We will remember them.

This is how we know what love is: Jesus Christ laid down his life for us, and we ought to lay down our lives for our brothers and sisters. Let us not love with words or tongue but with actions and in truth.

anyone for a coffee (and tax) break?

3 11 2009

Death and taxes. Fewer things are more inevitable, frankly spoke Benjamin Franklin. Except maybe the twins reaching the semi-finals. Yet fewer things have such a bad press (except the twins, but so they should). Now I know I’m a bit of an oddball, but I’m not much frightened of either (I am frightened of the twins. Enough of the X-Factor).

I worry about the consequences of my death; but I am not hugely frightened of death itself, most of the time. I certainly don’t avoid talking about death like many people. And perhaps more oddly, I secretly quite like paying tax. It makes me feel grown-up. It also gives me roads to drive on, infrastructure to rely on, governments to complain on, schools to compare and many other good things.

Pret VAT sign

VAT nightmare?

This photo was taken at Pret a Manger, when I paid for my coffees and via VAT contributed to the infrastructure that enabled me to buy it, pay for it, drink it, and not have to wash up afterwards. I like Pret. They are fair-trade and tasty and fresh. But their attitude to VAT is somewhat negative. They encourage the view that it feels inconvenient, annoying, even an abuse of my rights to a cheap coffee. “VAT nightmare!” they scream. If you can’t read it because it’s a bit blurry (my phone was drunk) it says “We’re legally required to add on VAT when you eat in. Nightmare.”

eat my taxes

But is paying tax a “nightmare”? Really?

Why should we have everything for free? We demand, we consume, we don’t want to suffer the consequences. But surely we should be willing to pay our way, to contribute to the communal fund. To be generous.

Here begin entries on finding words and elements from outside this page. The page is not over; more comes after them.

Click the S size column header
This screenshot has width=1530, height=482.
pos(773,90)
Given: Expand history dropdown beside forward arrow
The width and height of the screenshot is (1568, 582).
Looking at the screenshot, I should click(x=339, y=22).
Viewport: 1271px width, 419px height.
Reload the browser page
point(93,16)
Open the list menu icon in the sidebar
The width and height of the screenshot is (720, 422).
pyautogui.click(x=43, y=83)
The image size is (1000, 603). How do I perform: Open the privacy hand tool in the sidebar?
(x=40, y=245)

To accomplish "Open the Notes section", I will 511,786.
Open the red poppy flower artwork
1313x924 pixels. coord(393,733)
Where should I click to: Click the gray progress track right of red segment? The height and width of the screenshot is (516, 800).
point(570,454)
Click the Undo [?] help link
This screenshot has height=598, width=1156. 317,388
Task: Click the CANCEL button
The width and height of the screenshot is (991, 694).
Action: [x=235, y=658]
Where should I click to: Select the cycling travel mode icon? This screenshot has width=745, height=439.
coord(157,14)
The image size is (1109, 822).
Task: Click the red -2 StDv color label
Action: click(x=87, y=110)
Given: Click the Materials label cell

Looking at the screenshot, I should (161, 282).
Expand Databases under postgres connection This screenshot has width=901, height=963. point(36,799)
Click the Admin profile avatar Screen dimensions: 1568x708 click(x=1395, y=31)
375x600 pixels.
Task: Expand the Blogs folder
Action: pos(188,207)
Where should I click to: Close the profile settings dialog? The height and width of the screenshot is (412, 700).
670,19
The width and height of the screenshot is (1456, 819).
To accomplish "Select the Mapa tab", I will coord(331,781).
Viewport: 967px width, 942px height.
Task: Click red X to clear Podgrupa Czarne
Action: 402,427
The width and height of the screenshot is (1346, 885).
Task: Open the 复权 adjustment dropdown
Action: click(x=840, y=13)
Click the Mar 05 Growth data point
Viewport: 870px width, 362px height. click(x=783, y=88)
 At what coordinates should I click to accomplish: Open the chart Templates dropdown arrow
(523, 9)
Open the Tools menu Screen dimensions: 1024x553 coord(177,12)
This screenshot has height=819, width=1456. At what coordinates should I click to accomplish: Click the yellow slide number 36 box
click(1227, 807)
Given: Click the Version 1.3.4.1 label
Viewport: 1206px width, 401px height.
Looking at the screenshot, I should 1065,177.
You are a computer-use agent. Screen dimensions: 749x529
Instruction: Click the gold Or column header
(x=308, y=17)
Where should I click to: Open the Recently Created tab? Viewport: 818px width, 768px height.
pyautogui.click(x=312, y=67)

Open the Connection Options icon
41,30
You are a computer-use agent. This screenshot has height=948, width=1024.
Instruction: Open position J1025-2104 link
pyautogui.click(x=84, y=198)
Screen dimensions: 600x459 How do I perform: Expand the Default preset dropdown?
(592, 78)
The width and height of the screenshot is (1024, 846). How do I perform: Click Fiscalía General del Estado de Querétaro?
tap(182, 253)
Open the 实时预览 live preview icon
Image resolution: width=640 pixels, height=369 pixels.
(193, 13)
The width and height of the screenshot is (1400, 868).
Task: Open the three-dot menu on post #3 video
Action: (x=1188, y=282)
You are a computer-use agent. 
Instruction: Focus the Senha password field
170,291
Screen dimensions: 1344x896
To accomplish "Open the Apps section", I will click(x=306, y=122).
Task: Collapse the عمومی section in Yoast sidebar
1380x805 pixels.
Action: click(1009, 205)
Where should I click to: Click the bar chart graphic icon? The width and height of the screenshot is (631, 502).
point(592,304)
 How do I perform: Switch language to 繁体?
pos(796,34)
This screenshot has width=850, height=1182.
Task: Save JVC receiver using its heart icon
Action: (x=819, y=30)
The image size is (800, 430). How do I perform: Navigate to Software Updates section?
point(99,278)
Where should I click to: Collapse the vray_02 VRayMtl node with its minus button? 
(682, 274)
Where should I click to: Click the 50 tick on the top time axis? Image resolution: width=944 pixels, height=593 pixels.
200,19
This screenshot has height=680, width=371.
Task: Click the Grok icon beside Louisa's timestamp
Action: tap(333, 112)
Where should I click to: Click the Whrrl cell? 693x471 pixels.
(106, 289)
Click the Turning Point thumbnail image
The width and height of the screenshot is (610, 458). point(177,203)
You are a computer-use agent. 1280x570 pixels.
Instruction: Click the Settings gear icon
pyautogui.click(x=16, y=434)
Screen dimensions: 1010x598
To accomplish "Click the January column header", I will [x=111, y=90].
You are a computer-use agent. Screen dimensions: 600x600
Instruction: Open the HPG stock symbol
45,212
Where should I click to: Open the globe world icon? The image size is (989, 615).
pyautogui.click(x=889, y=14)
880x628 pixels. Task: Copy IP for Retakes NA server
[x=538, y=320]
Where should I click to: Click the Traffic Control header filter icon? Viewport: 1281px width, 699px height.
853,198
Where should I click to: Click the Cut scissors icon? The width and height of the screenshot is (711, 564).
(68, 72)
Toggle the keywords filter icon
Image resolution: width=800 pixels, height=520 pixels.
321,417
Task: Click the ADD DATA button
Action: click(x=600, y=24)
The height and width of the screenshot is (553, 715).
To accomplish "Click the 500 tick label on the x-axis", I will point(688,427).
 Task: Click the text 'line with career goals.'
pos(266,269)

It is unpopular to many, but our taxes allow all of us to live as we do; and allow many people to simply live, as they have no other income, no other way to pay for food or housing or a present for the kids. The vast majority of people who receive benefits are not wasters and scroungers. I want to support them. I know that is not all that taxes pay for. I know that much tax-payers money is wasted, much like my own (on a smaller scale!). I know the banking system has swallowed an awful lot of it this year and is laughing loudly whilst we squirm is disbelief. But still.

Are taxes inevitable? Yes. Are they a bit of a pain? Ok, yes. Are they necessary? Yes. Are they a nightmare? No. Do they give us a higher standard of living than so many across the world? Yes. Do they give some people life for whom everything else is only death? Actually, I think they do. Maybe we should be grateful we live in a country that can tax, unlike many where it is just a pipe-dream, so infrastructure cannot be built without bribery and corruption. Maybe we should be grateful we live in a country with a lower minimum tax threshold of 33%, like Sweden. Though they do have Volvos.

So,  hooray for taxes. And as Jesus demonstrated in the transformed life of one, hooray for the tax man.

Now I can drink my coffee without having nightmares.